MON ONCLE

 

    Le 28 juin 2020

 Je pense souvent à toi, à la vie que tu n'as pas eu le loisir de vivre et il va tellement de soi que vous restez à tout jamais mon père et toi, mes référents ultimes, ceux qui ont fait mentir le destin, en nous permettant une vie bien meilleure, en nous protégeant avec un soin jaloux.

Né dans cette terre de liberté qu'est la montagne qui t'a donné le sens de l'effort et l'esprit d'indépendance, tu as acquis la rudesse et la férocité des montagnards, fait tiens les archaïsmes nombreux, appris le patient labeur qui fait les hommes.

Je ne puis aller sur les chemins abrupts et parfois inconnus de l'histoire des miens sans croiser la route du dinosaure, délinquant ou poète mais toujours magnifique que tu étais, que je n'ai pas eu vraiment le loisir de vivre, car parti trop tôt.

Tu ressemblais tant aux contraintes de l'altitude, du relief et du climat qui ne laissaient guère le choix, à ces lieux de contraintes et de dangers, ces monts affreux ou sublimes, ce domaine des croyances et des superstitions, que tu as senti très tôt qu'il fallait fuir.

Tu as vécu bien des périodes de turbulences, qui valorisent l'agressivité et le courage, celles là mêmes qui ont fait naître en toi la loyauté collective, l'esprit du sacrifice quant à la sylve impénétrable dont il fallait que tu nous éloignes, tellement tu ne nous voyais pas y vivre.

* **CONSIGNE**:
D'après le texte d'étude, dans quelle terre l'oncle est-il né ? Les enregistrements n'ont aucun rapport avec le texte d'étude.

* **ENREGISTREMENTS PRÉSENTÉS**:
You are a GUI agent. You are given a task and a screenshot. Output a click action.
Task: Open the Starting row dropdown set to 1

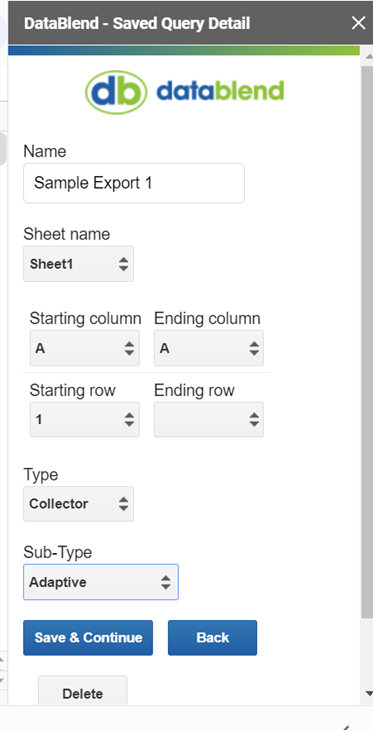pyautogui.click(x=85, y=419)
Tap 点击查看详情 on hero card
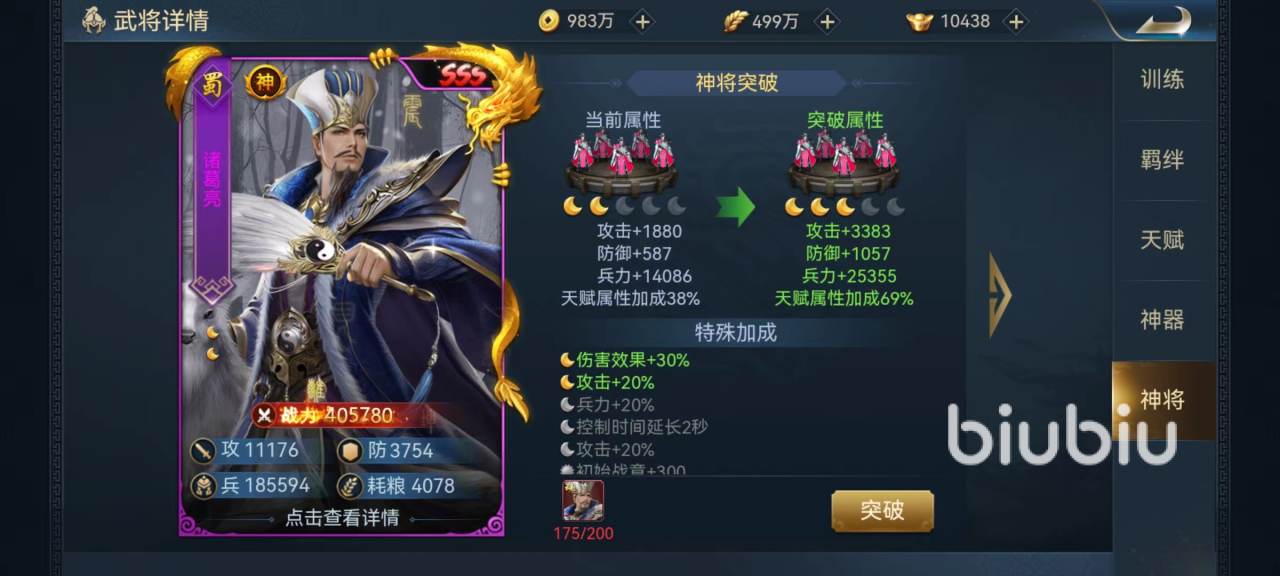1280x576 pixels. pos(342,518)
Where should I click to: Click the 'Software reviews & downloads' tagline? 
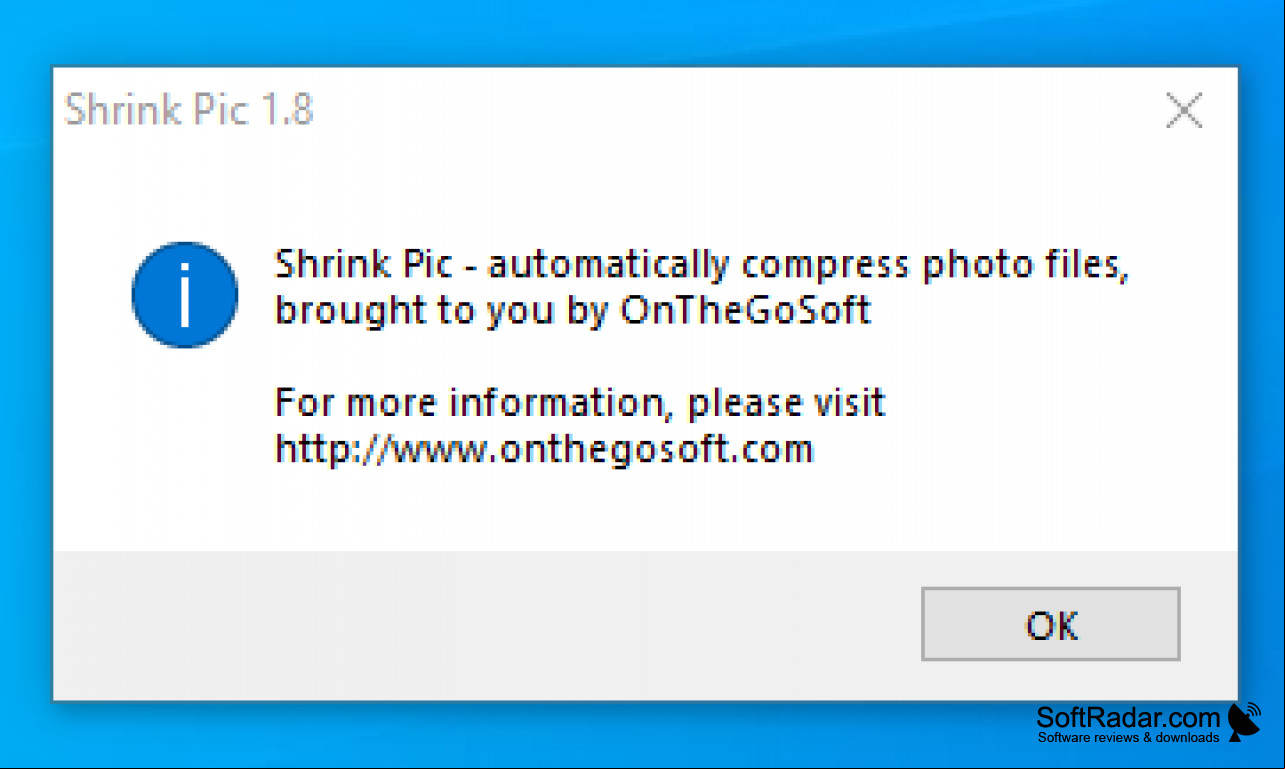tap(1128, 738)
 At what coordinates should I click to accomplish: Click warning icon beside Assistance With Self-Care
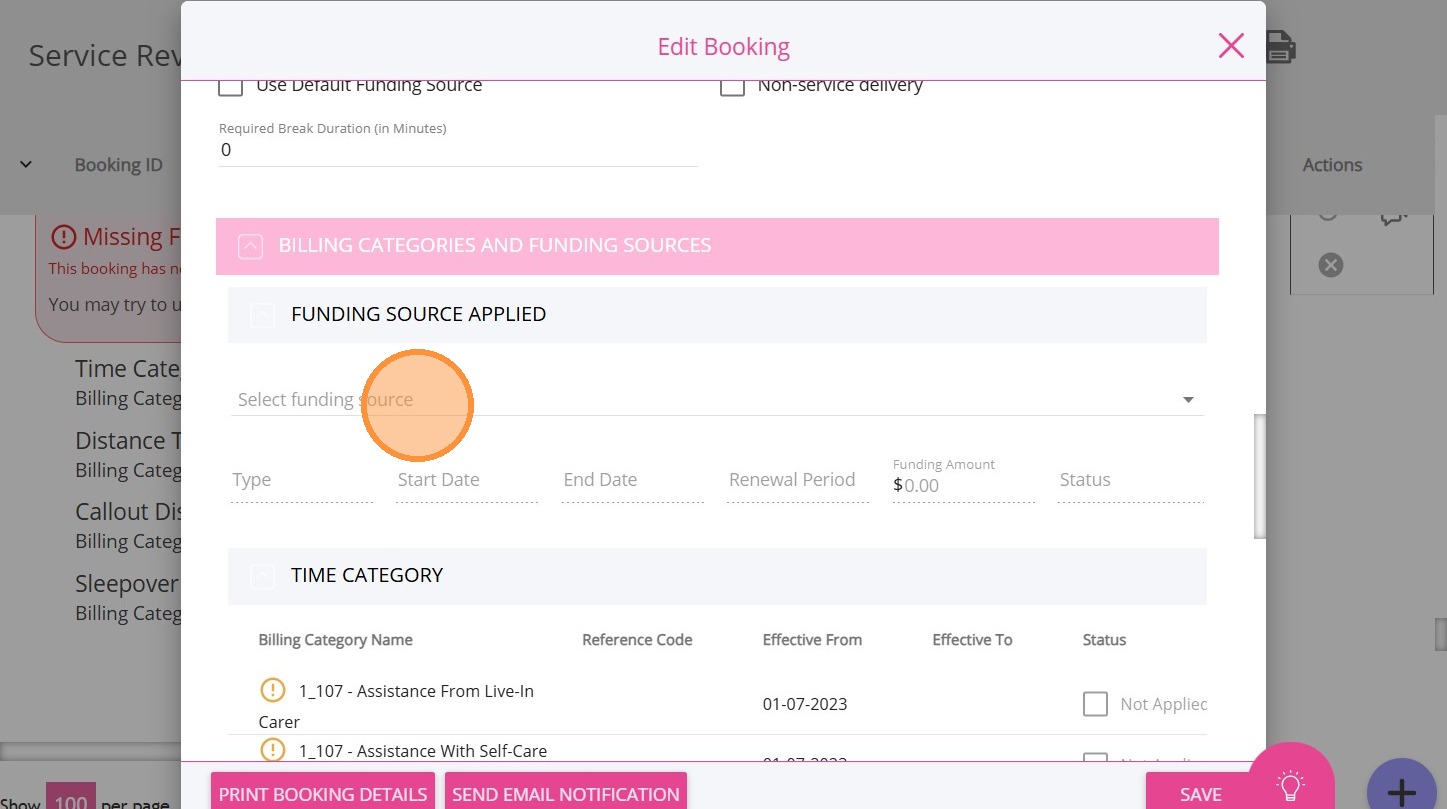272,750
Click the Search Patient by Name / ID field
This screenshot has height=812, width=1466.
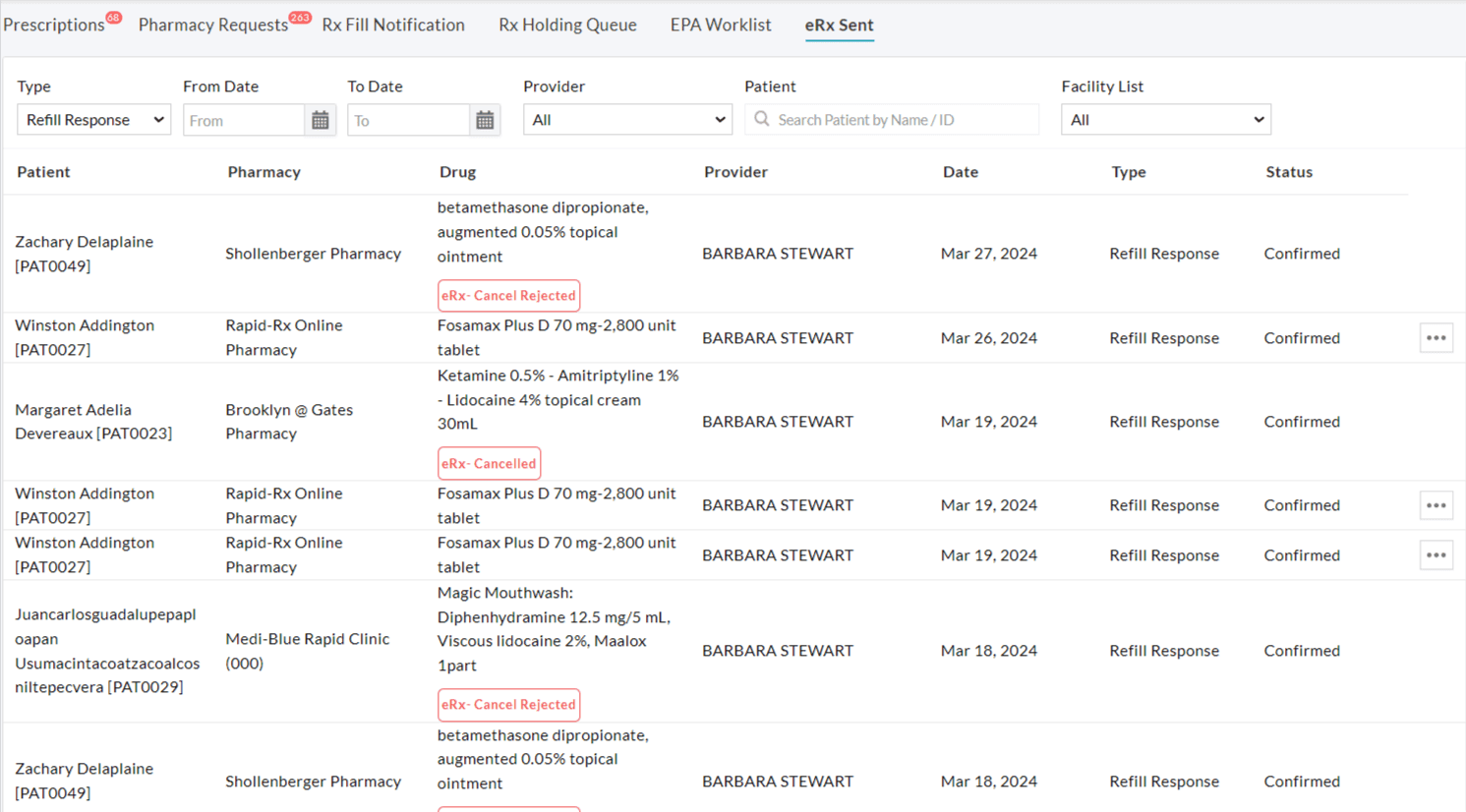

* **VOTRE RÉPONSE**:
Il est né dans la montagne, cette terre de liberté.